# SOURCE MATERIAL
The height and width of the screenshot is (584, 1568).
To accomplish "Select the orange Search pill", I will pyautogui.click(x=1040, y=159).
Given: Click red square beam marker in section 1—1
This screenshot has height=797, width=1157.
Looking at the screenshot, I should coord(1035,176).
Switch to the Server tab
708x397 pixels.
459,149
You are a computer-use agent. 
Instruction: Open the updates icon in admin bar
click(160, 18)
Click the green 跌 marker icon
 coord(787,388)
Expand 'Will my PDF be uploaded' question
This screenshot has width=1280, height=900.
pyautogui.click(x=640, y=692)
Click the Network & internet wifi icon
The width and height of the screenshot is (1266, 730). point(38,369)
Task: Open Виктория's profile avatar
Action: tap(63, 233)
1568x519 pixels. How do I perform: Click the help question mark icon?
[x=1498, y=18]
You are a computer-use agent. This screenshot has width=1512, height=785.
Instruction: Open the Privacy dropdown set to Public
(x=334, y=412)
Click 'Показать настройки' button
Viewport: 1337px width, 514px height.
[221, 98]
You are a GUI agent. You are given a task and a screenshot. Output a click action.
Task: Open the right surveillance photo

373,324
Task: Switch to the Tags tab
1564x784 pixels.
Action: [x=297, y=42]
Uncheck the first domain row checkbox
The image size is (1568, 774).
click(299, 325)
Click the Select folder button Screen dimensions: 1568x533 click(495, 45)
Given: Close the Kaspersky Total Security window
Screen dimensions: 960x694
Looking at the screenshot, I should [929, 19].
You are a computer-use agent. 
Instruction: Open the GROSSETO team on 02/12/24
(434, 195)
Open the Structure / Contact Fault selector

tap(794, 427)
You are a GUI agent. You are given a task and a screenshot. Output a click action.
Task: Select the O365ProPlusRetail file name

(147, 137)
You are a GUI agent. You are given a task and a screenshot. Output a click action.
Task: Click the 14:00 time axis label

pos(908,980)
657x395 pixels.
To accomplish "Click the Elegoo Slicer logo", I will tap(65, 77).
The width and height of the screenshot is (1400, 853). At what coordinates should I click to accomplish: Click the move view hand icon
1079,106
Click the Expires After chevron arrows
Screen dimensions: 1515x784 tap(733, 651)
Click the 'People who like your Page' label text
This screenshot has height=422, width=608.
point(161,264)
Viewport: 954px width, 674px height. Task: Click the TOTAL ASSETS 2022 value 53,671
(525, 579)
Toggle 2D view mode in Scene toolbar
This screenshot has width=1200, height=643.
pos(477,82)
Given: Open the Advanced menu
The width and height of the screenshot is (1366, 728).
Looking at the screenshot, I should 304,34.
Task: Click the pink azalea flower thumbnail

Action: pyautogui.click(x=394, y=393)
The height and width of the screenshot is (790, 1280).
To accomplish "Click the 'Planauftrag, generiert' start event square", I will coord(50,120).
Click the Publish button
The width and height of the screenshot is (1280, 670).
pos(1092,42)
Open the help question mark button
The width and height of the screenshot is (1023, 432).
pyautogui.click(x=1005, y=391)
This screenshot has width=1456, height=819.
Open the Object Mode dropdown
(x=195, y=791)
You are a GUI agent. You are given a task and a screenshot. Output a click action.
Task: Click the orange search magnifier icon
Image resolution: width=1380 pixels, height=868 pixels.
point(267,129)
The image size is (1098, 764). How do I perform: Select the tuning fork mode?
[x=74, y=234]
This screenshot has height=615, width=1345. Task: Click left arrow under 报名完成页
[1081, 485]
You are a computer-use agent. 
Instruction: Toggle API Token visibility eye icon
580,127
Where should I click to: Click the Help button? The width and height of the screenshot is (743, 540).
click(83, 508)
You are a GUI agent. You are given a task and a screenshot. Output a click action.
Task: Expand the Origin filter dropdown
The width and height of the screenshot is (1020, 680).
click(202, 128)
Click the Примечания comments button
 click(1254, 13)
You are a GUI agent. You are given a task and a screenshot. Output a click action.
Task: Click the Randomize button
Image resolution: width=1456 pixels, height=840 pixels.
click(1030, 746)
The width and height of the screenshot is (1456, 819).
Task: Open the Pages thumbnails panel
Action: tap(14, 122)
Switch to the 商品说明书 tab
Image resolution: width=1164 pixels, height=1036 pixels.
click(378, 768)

# WHAT TO DO
Copy every line of the data above, word for word and in the same order.

# REPLY
The height and width of the screenshot is (584, 1568).
To accomplish "Select the orange Search pill", I will pyautogui.click(x=1040, y=159).
Given: Click red square beam marker in section 1—1
This screenshot has height=797, width=1157.
Looking at the screenshot, I should coord(1035,176).
Switch to the Server tab
708x397 pixels.
459,149
You are a computer-use agent. 
Instruction: Open the updates icon in admin bar
click(160, 18)
Click the green 跌 marker icon
 coord(787,388)
Expand 'Will my PDF be uploaded' question
This screenshot has width=1280, height=900.
pyautogui.click(x=640, y=692)
Click the Network & internet wifi icon
The width and height of the screenshot is (1266, 730). point(38,369)
Task: Open Виктория's profile avatar
Action: tap(63, 233)
1568x519 pixels. How do I perform: Click the help question mark icon?
[x=1498, y=18]
You are a computer-use agent. This screenshot has width=1512, height=785.
Instruction: Open the Privacy dropdown set to Public
(x=334, y=412)
Click 'Показать настройки' button
Viewport: 1337px width, 514px height.
[221, 98]
You are a GUI agent. You are given a task and a screenshot. Output a click action.
Task: Open the right surveillance photo

373,324
Task: Switch to the Tags tab
1564x784 pixels.
Action: [x=297, y=42]
Uncheck the first domain row checkbox
The image size is (1568, 774).
click(299, 325)
Click the Select folder button Screen dimensions: 1568x533 click(495, 45)
Given: Close the Kaspersky Total Security window
Screen dimensions: 960x694
Looking at the screenshot, I should [929, 19].
You are a computer-use agent. 
Instruction: Open the GROSSETO team on 02/12/24
(434, 195)
Open the Structure / Contact Fault selector

tap(794, 427)
You are a GUI agent. You are given a task and a screenshot. Output a click action.
Task: Select the O365ProPlusRetail file name

(147, 137)
You are a GUI agent. You are given a task and a screenshot. Output a click action.
Task: Click the 14:00 time axis label

pos(908,980)
657x395 pixels.
To accomplish "Click the Elegoo Slicer logo", I will tap(65, 77).
The width and height of the screenshot is (1400, 853). At what coordinates should I click to accomplish: Click the move view hand icon
1079,106
Click the Expires After chevron arrows
Screen dimensions: 1515x784 tap(733, 651)
Click the 'People who like your Page' label text
This screenshot has height=422, width=608.
point(161,264)
Viewport: 954px width, 674px height. Task: Click the TOTAL ASSETS 2022 value 53,671
(525, 579)
Toggle 2D view mode in Scene toolbar
This screenshot has width=1200, height=643.
pos(477,82)
Given: Open the Advanced menu
The width and height of the screenshot is (1366, 728).
Looking at the screenshot, I should 304,34.
Task: Click the pink azalea flower thumbnail

Action: pyautogui.click(x=394, y=393)
The height and width of the screenshot is (790, 1280).
To accomplish "Click the 'Planauftrag, generiert' start event square", I will coord(50,120).
Click the Publish button
The width and height of the screenshot is (1280, 670).
pos(1092,42)
Open the help question mark button
The width and height of the screenshot is (1023, 432).
pyautogui.click(x=1005, y=391)
This screenshot has width=1456, height=819.
Open the Object Mode dropdown
(x=195, y=791)
You are a GUI agent. You are given a task and a screenshot. Output a click action.
Task: Click the orange search magnifier icon
Image resolution: width=1380 pixels, height=868 pixels.
point(267,129)
The image size is (1098, 764). How do I perform: Select the tuning fork mode?
[x=74, y=234]
This screenshot has height=615, width=1345. Task: Click left arrow under 报名完成页
[1081, 485]
You are a computer-use agent. 
Instruction: Toggle API Token visibility eye icon
580,127
Where should I click to: Click the Help button? The width and height of the screenshot is (743, 540).
click(83, 508)
You are a GUI agent. You are given a task and a screenshot. Output a click action.
Task: Expand the Origin filter dropdown
The width and height of the screenshot is (1020, 680).
click(202, 128)
Click the Примечания comments button
 click(1254, 13)
You are a GUI agent. You are given a task and a screenshot. Output a click action.
Task: Click the Randomize button
Image resolution: width=1456 pixels, height=840 pixels.
click(1030, 746)
The width and height of the screenshot is (1456, 819).
Task: Open the Pages thumbnails panel
Action: tap(14, 122)
Switch to the 商品说明书 tab
Image resolution: width=1164 pixels, height=1036 pixels.
click(378, 768)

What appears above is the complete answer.